Edit: Just realised how old this is! Apologies for piping up but my point still stands in my opinion so I'ma leave it thurrr
Again, whoever made the statement is irrelevant. Appeal to authority is a shit argument as well. Rudeness also matters exactly none at all to the correctness of the statement.
Well it does hold relevance when that was the turning point of this particular conversation turning sour. I didn't say anything about appealing to authority. Your last statement was the only thing you said that is true. You can be correct and not a cunt simultaneously though.
Sure seems to me that you are the cunt and dickhead in this conversation if that's all you've come here to do, to fling random insults without making a point.

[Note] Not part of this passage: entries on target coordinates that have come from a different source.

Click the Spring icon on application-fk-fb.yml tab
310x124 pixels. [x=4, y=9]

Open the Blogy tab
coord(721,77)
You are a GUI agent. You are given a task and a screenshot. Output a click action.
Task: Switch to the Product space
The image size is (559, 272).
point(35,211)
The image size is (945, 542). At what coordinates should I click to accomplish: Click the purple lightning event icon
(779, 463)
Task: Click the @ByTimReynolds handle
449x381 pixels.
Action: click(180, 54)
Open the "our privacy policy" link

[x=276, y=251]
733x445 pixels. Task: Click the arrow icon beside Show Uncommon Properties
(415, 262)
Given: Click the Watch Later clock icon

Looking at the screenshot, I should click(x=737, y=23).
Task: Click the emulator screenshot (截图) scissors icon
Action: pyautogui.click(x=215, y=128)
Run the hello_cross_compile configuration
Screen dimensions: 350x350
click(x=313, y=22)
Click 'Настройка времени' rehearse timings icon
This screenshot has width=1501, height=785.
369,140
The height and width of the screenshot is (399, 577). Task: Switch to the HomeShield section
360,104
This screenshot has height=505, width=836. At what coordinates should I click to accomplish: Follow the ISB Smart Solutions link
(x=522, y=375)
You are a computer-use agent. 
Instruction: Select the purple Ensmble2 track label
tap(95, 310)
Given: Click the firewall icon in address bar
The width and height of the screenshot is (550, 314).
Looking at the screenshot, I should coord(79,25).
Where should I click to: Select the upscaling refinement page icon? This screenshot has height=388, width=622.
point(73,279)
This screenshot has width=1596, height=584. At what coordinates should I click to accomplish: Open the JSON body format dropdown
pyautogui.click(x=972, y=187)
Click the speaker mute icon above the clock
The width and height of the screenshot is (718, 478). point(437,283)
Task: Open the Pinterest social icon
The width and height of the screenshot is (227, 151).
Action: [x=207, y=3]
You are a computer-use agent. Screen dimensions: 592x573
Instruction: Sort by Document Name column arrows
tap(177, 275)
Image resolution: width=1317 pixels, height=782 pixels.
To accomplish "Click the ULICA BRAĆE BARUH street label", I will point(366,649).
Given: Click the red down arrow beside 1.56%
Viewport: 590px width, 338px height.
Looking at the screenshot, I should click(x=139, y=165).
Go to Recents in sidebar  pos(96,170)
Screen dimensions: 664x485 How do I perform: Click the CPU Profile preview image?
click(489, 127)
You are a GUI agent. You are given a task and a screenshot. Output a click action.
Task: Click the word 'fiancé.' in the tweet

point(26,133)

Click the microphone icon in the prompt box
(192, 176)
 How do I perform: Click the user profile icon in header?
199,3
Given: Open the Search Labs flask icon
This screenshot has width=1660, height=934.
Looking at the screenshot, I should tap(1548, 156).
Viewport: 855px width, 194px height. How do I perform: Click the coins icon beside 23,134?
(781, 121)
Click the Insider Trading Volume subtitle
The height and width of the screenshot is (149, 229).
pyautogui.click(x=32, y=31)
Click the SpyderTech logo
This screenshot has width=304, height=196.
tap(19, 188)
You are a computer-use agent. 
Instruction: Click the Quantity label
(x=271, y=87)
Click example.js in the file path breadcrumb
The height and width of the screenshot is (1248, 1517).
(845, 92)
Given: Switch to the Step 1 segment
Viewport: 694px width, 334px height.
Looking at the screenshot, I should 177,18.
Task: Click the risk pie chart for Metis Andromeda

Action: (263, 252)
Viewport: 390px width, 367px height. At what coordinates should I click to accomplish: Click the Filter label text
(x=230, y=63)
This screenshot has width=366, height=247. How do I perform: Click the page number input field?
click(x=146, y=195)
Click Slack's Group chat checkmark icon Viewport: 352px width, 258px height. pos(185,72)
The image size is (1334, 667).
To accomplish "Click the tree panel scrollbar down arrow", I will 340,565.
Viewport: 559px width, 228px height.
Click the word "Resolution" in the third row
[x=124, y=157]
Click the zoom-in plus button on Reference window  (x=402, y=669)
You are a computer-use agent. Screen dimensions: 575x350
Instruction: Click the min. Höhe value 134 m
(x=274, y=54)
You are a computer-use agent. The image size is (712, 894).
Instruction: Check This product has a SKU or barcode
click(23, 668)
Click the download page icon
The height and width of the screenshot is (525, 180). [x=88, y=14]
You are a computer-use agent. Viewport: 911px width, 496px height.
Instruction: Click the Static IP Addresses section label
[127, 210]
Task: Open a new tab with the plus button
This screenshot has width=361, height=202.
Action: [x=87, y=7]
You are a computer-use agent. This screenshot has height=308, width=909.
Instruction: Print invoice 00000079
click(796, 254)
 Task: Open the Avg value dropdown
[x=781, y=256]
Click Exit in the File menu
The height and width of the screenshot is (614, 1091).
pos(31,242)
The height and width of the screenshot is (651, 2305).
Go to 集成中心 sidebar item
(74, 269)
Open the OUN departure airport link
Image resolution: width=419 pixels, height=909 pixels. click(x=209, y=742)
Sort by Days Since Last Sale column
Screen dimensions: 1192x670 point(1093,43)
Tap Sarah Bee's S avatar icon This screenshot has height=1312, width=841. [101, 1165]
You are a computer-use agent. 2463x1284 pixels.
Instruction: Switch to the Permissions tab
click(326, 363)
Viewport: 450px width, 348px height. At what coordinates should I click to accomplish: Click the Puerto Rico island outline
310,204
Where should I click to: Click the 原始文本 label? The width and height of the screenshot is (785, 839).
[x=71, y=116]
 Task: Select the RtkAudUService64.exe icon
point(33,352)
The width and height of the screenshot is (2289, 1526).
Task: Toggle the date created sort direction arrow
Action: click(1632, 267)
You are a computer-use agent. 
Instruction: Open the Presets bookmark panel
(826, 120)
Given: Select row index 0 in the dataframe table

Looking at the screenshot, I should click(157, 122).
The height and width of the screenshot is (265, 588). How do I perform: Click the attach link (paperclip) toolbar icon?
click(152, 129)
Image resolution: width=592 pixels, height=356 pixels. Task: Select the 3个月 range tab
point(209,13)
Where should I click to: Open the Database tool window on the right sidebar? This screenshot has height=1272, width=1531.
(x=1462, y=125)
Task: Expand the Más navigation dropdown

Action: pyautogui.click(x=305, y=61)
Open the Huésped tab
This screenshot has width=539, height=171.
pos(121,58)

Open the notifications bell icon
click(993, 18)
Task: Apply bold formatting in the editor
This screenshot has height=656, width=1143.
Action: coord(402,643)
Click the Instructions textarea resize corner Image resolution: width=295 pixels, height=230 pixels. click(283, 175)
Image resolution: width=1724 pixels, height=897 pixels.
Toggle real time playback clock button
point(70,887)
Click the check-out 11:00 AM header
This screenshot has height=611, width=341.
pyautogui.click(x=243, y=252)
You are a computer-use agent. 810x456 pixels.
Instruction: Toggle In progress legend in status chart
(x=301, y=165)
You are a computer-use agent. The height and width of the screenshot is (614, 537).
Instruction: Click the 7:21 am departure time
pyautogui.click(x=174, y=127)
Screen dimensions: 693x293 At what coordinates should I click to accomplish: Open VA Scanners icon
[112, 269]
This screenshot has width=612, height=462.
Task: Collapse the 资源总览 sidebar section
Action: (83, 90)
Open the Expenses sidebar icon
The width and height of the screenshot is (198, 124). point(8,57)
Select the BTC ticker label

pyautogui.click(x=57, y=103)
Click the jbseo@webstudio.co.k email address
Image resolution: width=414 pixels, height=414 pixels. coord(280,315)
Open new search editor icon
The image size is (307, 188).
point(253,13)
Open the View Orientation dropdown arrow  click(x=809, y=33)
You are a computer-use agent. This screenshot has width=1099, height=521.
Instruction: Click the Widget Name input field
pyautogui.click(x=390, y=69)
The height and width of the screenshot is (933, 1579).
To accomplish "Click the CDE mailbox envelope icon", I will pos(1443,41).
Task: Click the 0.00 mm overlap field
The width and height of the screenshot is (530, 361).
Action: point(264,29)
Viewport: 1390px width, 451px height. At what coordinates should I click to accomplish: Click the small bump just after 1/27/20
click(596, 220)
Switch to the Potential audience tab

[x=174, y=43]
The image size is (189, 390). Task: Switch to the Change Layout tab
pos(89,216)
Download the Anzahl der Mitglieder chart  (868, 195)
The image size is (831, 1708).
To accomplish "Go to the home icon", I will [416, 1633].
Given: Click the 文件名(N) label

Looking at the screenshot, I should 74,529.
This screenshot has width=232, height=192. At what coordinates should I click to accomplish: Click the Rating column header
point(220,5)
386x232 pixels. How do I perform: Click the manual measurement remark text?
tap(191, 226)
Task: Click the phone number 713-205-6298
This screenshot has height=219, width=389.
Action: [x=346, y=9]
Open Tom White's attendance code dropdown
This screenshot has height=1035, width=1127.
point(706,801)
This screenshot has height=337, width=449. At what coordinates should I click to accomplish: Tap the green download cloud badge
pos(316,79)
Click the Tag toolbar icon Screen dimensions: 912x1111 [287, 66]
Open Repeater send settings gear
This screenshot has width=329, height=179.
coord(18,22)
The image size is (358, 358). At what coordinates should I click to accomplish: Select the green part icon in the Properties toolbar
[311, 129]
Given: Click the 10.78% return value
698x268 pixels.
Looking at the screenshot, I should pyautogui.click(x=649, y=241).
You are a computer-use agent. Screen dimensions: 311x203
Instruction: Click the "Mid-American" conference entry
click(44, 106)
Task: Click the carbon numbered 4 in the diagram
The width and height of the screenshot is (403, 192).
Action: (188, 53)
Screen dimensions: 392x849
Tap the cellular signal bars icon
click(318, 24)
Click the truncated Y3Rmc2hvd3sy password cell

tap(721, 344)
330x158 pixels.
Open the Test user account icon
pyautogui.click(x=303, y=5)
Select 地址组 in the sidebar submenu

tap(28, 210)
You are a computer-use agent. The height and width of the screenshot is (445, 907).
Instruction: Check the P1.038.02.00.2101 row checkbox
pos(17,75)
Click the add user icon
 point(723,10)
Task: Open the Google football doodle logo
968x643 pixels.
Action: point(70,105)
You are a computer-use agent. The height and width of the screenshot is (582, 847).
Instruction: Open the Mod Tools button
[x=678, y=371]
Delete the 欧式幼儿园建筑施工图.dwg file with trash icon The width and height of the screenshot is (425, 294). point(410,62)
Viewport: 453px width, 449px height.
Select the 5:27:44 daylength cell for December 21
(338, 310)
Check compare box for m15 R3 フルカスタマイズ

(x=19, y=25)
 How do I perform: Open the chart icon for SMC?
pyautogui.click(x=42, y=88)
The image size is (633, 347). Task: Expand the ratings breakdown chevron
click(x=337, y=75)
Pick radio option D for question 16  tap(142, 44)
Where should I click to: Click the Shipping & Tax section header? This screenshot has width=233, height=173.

I did make a point. You can be correct without being a cunt. Something you clearly struggle with.
Thanks Duke! To me, using an IDE was a personal preference, till I started working on projects which deal with large scale code. I cannot emphasize this more, that using an IDE has a lot of advantage over a pure editor. Simply stated, makes life easier for developers and saves them from many pitfalls, and improves overall productivity.
This. I can't live without my debugger!
When I was in college, a prof once said, there is no engineer that knows everything, that never needs to consult a reference. Good engineers keep their references close at hand, and know when to consult them.
he then went on to detail a bunch of desk refs which are not salient to this article.
This was of course before Google was a thing. But I think the sentiment applies. A good engineer knows when to stop bashing their brains out on the keyboard and just look it up.
My Uncle once said, if it's built by people, people can fix it. Which is a deceptively simple sounding idea. But when you crack it open and start applying it is a gamechanger.
LONG LIVE console.log()
Does someone know the first who face a given problem?
I mean, the moment when you google something and "No records found".
It's SO rare to run into an originally new problem. 99.999% of the times it's probably a different manifestation of a problem somebody has faced before, so you just need to rethink and rephrase to get answers.
this is not always true. based on the tool you use (could be the language, framework or anything else) you could get face some wired situations no one else ever faced before.
last semester our parallel programming prof asked us to do the homework with multi-pascal and apparently it's community dose not exist (and he knew it). so, we had to figure out what to do without any help.